Конечно, с ней можно было разговаривать, если ревнивые тучки расступались и давали прорваться звездному шепоту. Но случалось, что звезды начинали говорить все вместе, чтобы утешить всех осиротевших, оставленных на земле, и у Тайбелэ кружилась голова и в ушах звенело от напряжения, когда сквозь волны звездного шелеста она различала слабый мамочкин голосок.

Папочка совсем растерялся и загоревал, не зная, как ему управиться с тремя своими девочками, ведь он даже косички не умел им заплести, даже колыбельную спеть не мог, и Тайбелэ не знала, когда придет сон, чтобы послушно закрыть глазки перед его появлением. Она все смотрела, смотрела на свои звездочки, все перешептывалась с ними.

И тогда папочка попросил совета у Бога.

– О Господь Бог, создавший человека из праха земного! – обратился к нему папочка. – Ты создал жену человеку, ибо не было для человека помощника, подобного ему. И была она кость от костей моих и плоть от плоти моей. И была она кроткая из кротких, и Ты забрал ее к Себе, чтобы она стала Твоим ангелом. Вразуми же меня, о Господь, как мне быть с невинными душами, как мне их поднять, вскормить, воспитать?

И Господь Бог не оставил их, велел поступить как положено.

Папочка женился на родной сестре мамочки, которую никто не хотел брать в жены, хотя она была работящей и красивой. Это если слева смотреть. Потому что с правым глазом случилось несчастье: он вытек после того, как своенравная корова лягнула неумелую девочку, попытавшуюся подоить ее.

Тетя была очень разная, как две половинки ее лица. Та половинка, на которой сиял огромный рыже-зеленый глаз, была живая, дерзкая, как солнечный весенний день; другая же, с пустой глазницей, навсегда прикрытой мертвым полупрозрачным веком, выражала неизменную, непреходящую скорбь, которую так пугаются живущие, всеми силами старающиеся отогнать от себя мысли о неизбежной смерти.

Тетечка же к себе привыкла, радовалась такой, какая есть. Тайбелэ тоже радовалась ей, любовалась, как та расчесывает по вечерам свои волнистые рыже-золотистые волосы, как они закрывают ее всю, делая сказочной принцессой из красивой книжки, которую можно было рассматривать, только если как следует вымоешь руки.

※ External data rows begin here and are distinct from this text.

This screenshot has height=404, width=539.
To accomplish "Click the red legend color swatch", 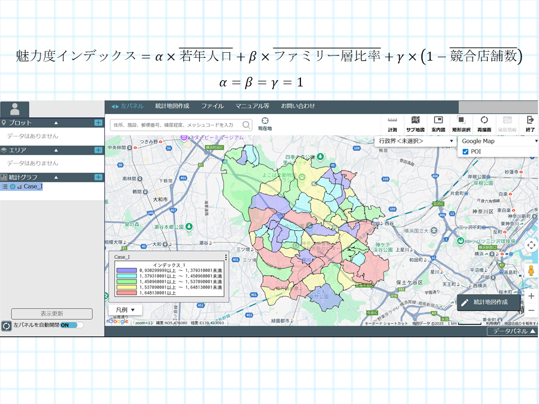I will click(x=126, y=292).
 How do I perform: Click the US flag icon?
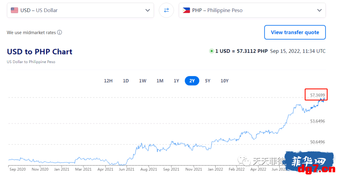click(14, 10)
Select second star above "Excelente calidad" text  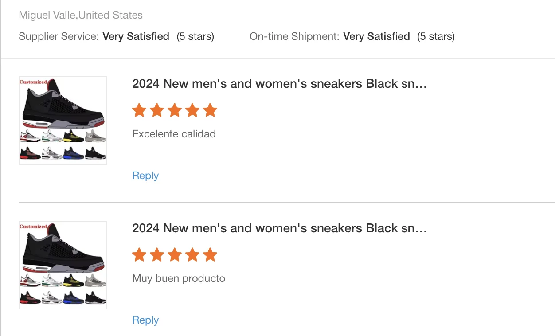click(157, 110)
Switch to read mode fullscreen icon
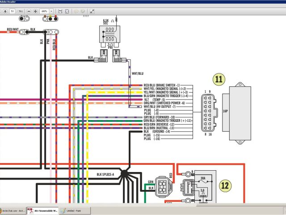Image resolution: width=286 pixels, height=215 pixels. point(92,10)
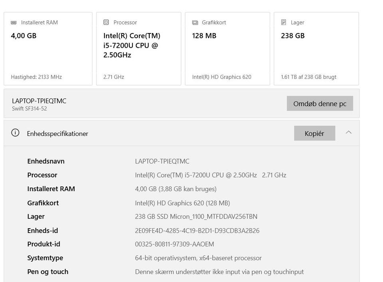The width and height of the screenshot is (383, 282).
Task: Click the RAM icon in Installeret RAM card
Action: click(x=14, y=22)
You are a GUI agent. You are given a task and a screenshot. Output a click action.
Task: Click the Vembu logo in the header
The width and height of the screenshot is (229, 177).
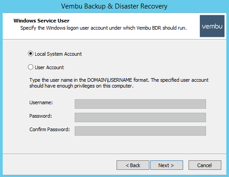(x=212, y=26)
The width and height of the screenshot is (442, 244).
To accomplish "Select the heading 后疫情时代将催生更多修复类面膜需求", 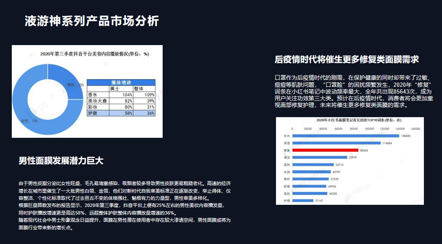I will tap(346, 59).
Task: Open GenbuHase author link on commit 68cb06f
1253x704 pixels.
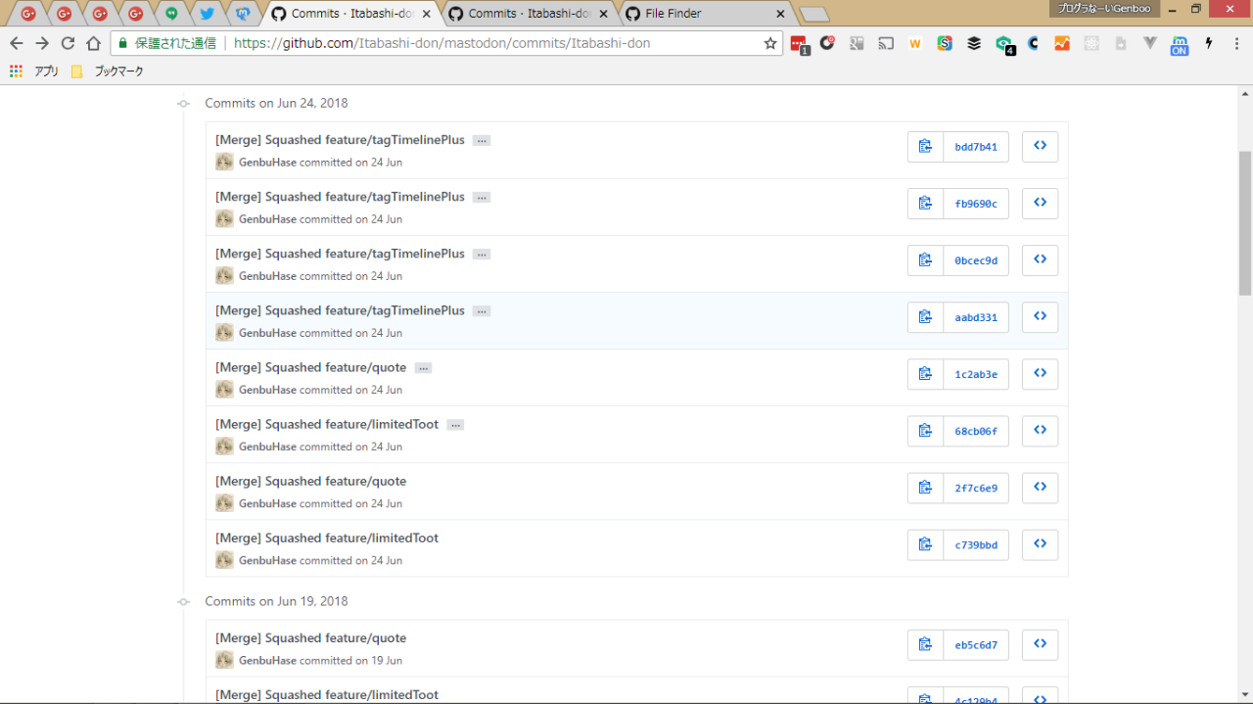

Утром волосы заплетались в косу и закалывались пучком, чтобы не мешали работать. Тетя драила полы щеткой и выкрикивала сердитые песни про дурачка Ицика, у которого нет ни халы, ни простого куска хлеба, а он женится.

– Эй, Мирл, – прерывала она строгое пение, – слышишь меня, Мирл?! Если твои куры будут клевать мне огурцы, я на каждый обед буду иметь, спасибо тебе, куриный бульон!

Она в два прыжка оказывалась на огороде.

– Я уже держу одну, видишь, Мирл! Она уже смирилась, видишь, голову на грудь повесила? Ей стыдно, а ее хозяйке – нет! Смотри, в последний раз отпускаю. Лети!